At the end of an agreed retention period your information will either be securely and confidentially destroyed or anonymised. Anonymisation is the process of either encrypting or removing personal information from data sets, so that it is not possible to identify individuals from the data.
Under certain circumstances, you have rights under data protection laws in relation to your personal information:
Request access to your personal information (commonly known as a “data subject access request”). This enables you to receive a copy of the personal information we hold about you and to check that we are lawfully processing it.
Request correction of the personal information that we hold about you. This enables you to have any incomplete or inaccurate data we hold about you corrected, though we may need to verify the accuracy of the new data you provide to us.
Request erasure of your personal information.

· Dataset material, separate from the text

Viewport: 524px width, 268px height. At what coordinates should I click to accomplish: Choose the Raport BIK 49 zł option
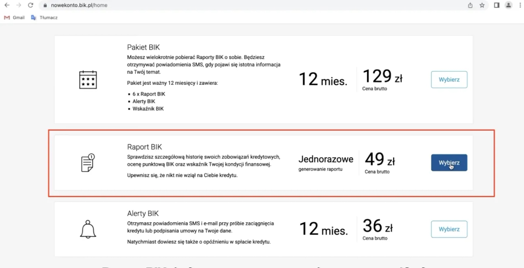449,162
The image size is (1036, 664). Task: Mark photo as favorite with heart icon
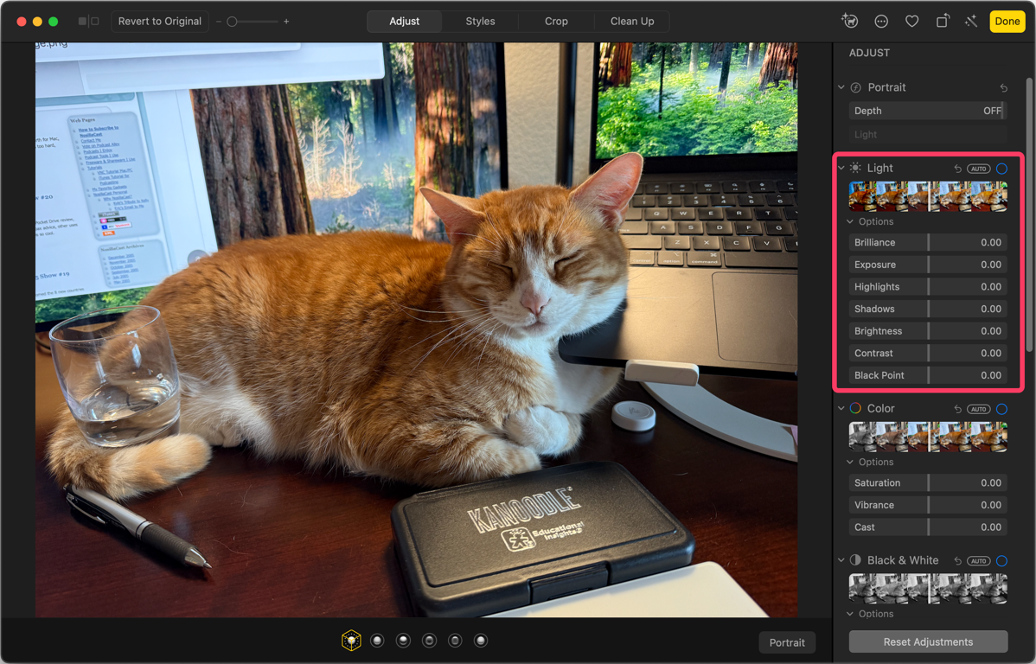911,22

This enables you to ask us to delete or remove personal information in certain circumstances e.g. where it is no longer necessary for us to retain it. Note, however, that we may not always be able to comply with your request of erasure for specific legal reasons which will be notified to you, if applicable, at the time of your request.

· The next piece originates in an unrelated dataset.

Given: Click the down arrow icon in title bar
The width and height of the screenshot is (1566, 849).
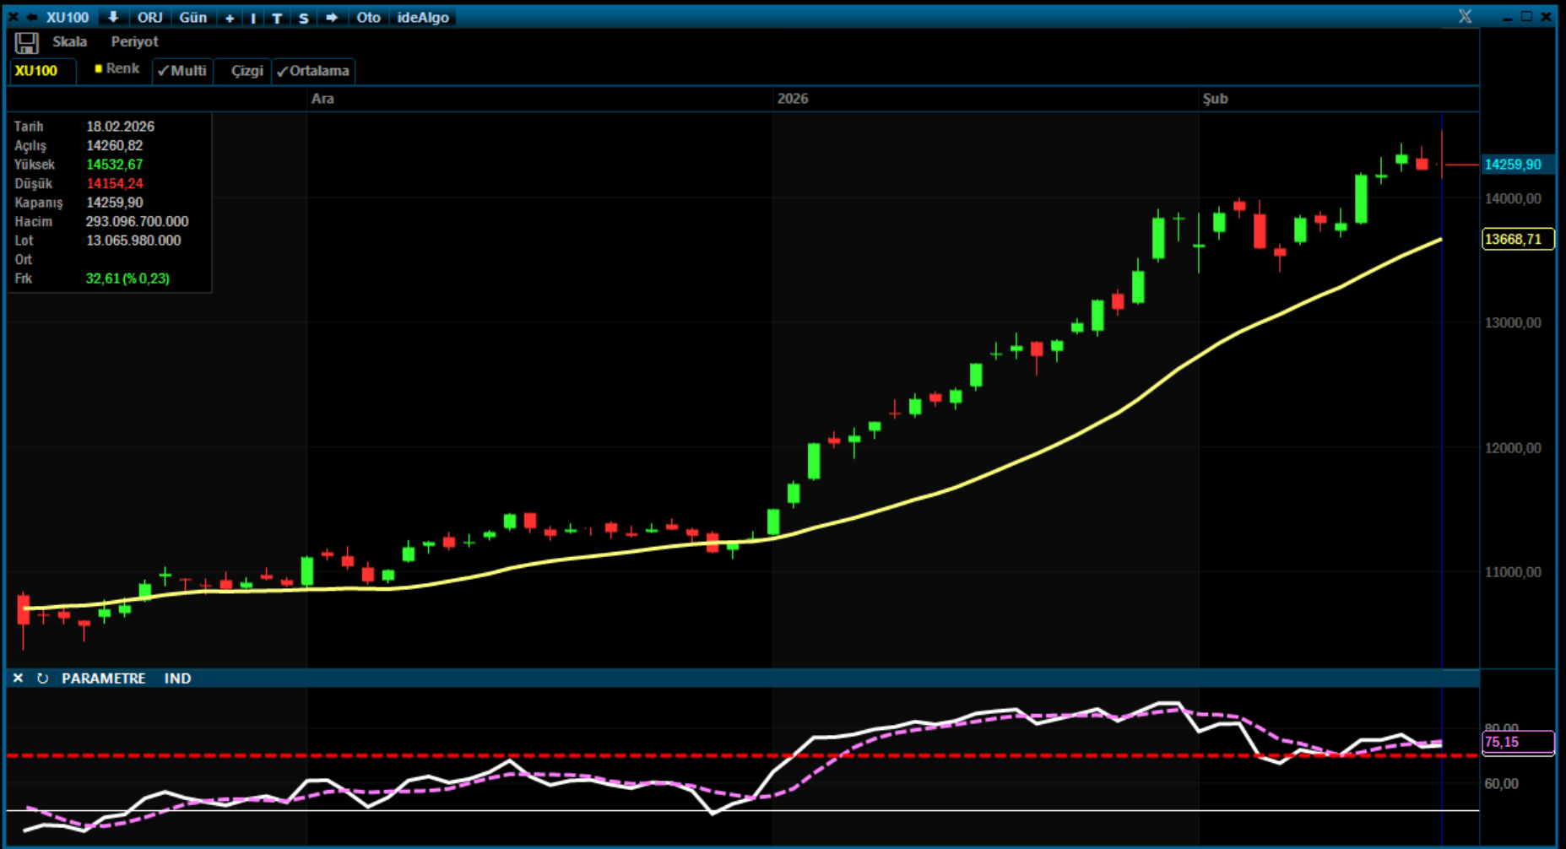Looking at the screenshot, I should point(113,17).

Object to processing of your personal information where we are relying on the legitimate interest basis (or those of a third party) or where we are processing your personal information for direct marketing purposes. In some cases, we may demonstrate that we have compelling legitimate grounds to process your personal information which override your rights and freedoms.
Request restriction of processing of your personal information in certain circumstances.
Request the portability of your personal information to you or to a third party. We will provide to you, or a third party you have chosen, your personal information in a structured, commonly used, machine-readable format. Note that this right only applies to automated information which you initially provided consent for us to use or where we used the information to perform a contract with you.
Withdraw consent at any time where we are relying on consent to process your personal information. However, this will not affect the lawfulness of any processing carried out before you withdraw your consent.
If you decide not to provide us with your data or to withdraw consent (where we are relying on consent to process your personal information), we may not be able to provide certain products, services or funding to you.
If you wish to exercise any of the rights set out above, please contact us on firstname.lastname@example.org(opens in new window).
NO FEE USUALLY REQUIRED
You will not have to pay a fee to access your personal information (or to exercise any of the other rights above). However, we may charge a reasonable fee if your request is unfounded, repetitive or excessive. Alternatively, we may refuse to comply with your request in these circumstances.
WHAT WE MAY NEED FROM YOU
We may need to request specific information from you to help us confirm your identity and ensure your right to access your personal information (or to exercise any of your other rights). This is a security measure to ensure that personal information is not disclosed to any person who has no right to receive it. We may also contact you to ask you for further information in relation to your request to speed up our response.
TIME LIMIT TO RESPOND
We try to respond to all legitimate requests within 30 days. Occasionally it may take us longer than 30 days if your request is particularly complex or you have made a number of requests. In this case, we will notify you and keep you updated.